Determinada e optimista, Mindinha tem como lema a sentença popular:
«Candeia que vai à frente, alumia duas vezes…» [...]
A
palavra “xisto” é recorrente. Aqui o xisto é a base, a terra, o
chão, a realidade concreta, de onde parte a humanidade, e a
espiritualidade alada das personagens/ que são gente de coração
generoso e de alma aberta ao Infinito… [...]
Em
“Aldeia da Pena, um mundo quase irreal” a própria linguagem se
faz irreal em leveza, beleza, e propriedade: pela sua significação
e sonoridades sugestivas.
«Subir
ao São Macário é já uma festa. Descer aquela estrada estreita, de
quase três quilómetros, em constante confronto com o abismo (…)
para além de ser um acto de coragem em jogo de subtilezas (…) é
também um percurso de migração em que a nossa identidade dá o
salto para um mundo quase irreal.»
“As
mulheres da Pena – heroísmo no feminino” – este título remete
para algumas narrativas em que se destacam as mulheres: pela sua
tenacidade, trabalho intenso, capacidade de resiliência, de doçura
e de imaginação criativa, no confronto com o quotidiano. É “o
eterno feminino”, na construção do mundo, no acto continuado de
tecer a paz, de tecer o aconchego familiar. Tal como outrora,
Penélope, a grega, tecendo e desfazendo a sua teia, num ritual de
silenciosa sabedoria, para manter, indefectível, a sagrada
fidelidade a Ulisses, seu marido. [...]
Com
“A casa assombrada” e “Bruxas e assombrações, temos o
fantástico em CONTOS
DE XISTO. Ele aí
está pelas vozes das personagens “Ti Belmiro” e “Maria”, a
parteira da aldeia de Meã, a mãe-velha, como é chamada.
Em
ambas as narrativas nos aparece,/ nítida,/ a ambiguidade ou
hesitação entre duas explicações: a racional e a meta-empírica
(ou supra-real). [...]
Assim,
no domínio do fantástico, produz-se um acontecimento que a razão
não explica. O “mistério”, o inexplicável” o “inadmissível”,
introduz-se na vida real, ou no mundo real - de acordo com as
citações feitas. Em “A casa assombrada”, às certezas do “Ti
Belmiro” opõe-se a dúvida, a vacilação de dois entrevistadores.

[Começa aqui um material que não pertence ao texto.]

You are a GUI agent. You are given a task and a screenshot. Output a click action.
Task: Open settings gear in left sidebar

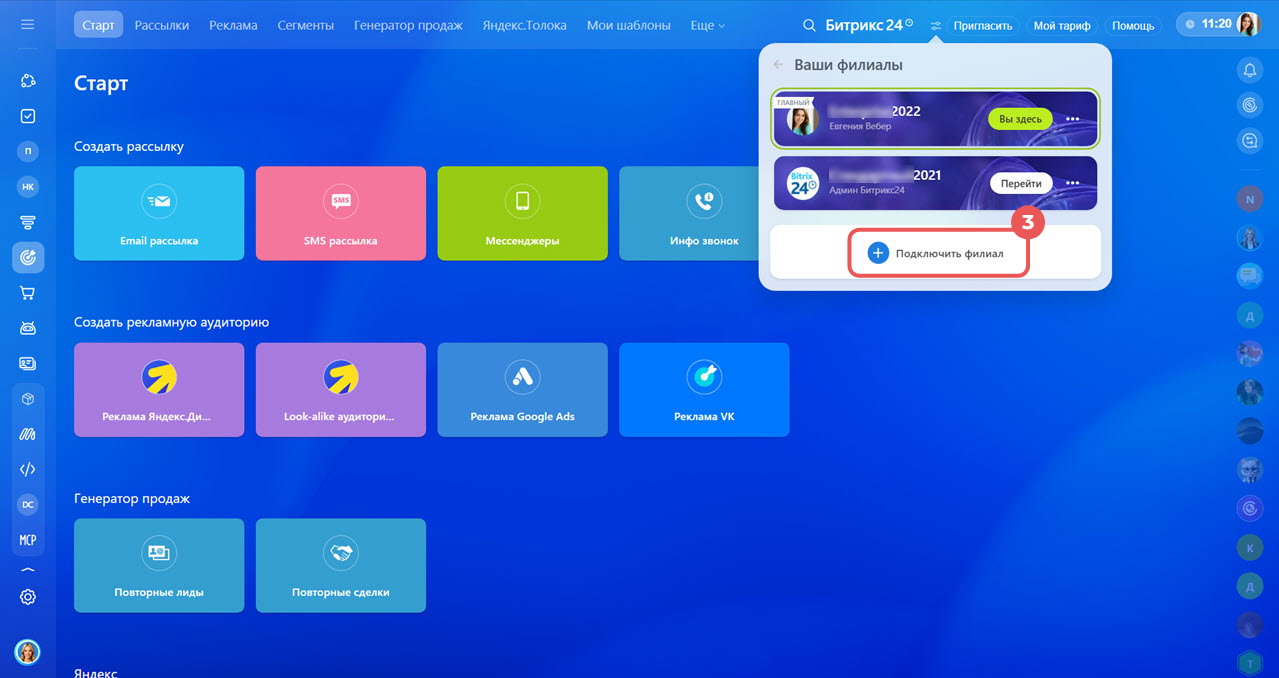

É que o “Ti Belmiro” “viu”, ele afirma que “viu” o
Diabo, o “Rabudo”, que esconjura com um “Abernúcia!”
de arrepiada rejeição. Finalmente a ordem do mundo real
sobrepõe-se quando se descobre que se trata apenas da cabra preta da
Ti Zulmira a qual, numa atitude muito pragmática, completamente
avessa ao fantástico, ou a qualquer outra especulação, pergunta
aflitivamente:
-«E
agora? Quem é que me vai pagar a minha cabra preta?»
Em “Bruxas assombrações”, a vacilação, a descrença do
fantástico, por parte da Senhora Professora (personagem secundária,
deuteragonista que se identifica com a Autora desta obra) não
encontra eco na consciência da “Maria, a mãe-velha” que,
invariável e peremptoriamente, responde:
-
«Não senhora, aquilo era o Diabo!»
-
«Não senhora, aquilo era uma alma penada!»
-
«Não senhora, aquilo eram as bruxas!»
[...]
Da
intimidade calorosa e pulcra de um conjunto de “aldeias de xisto”
nasceu esta obra, que é um contributo notável para a cultura e para
uma civilização que se quer repassada de humanismo, zelosa guardiã
do passado. Esse passado que é berço do presente e que é
imprescindível conhecer como matriz do futuro; esse passado que é
alicerce, estruturante de um agir que será, sempre, no futuro,
pautado pelos mais altos valores do Espírito, da Cultura e da Ética.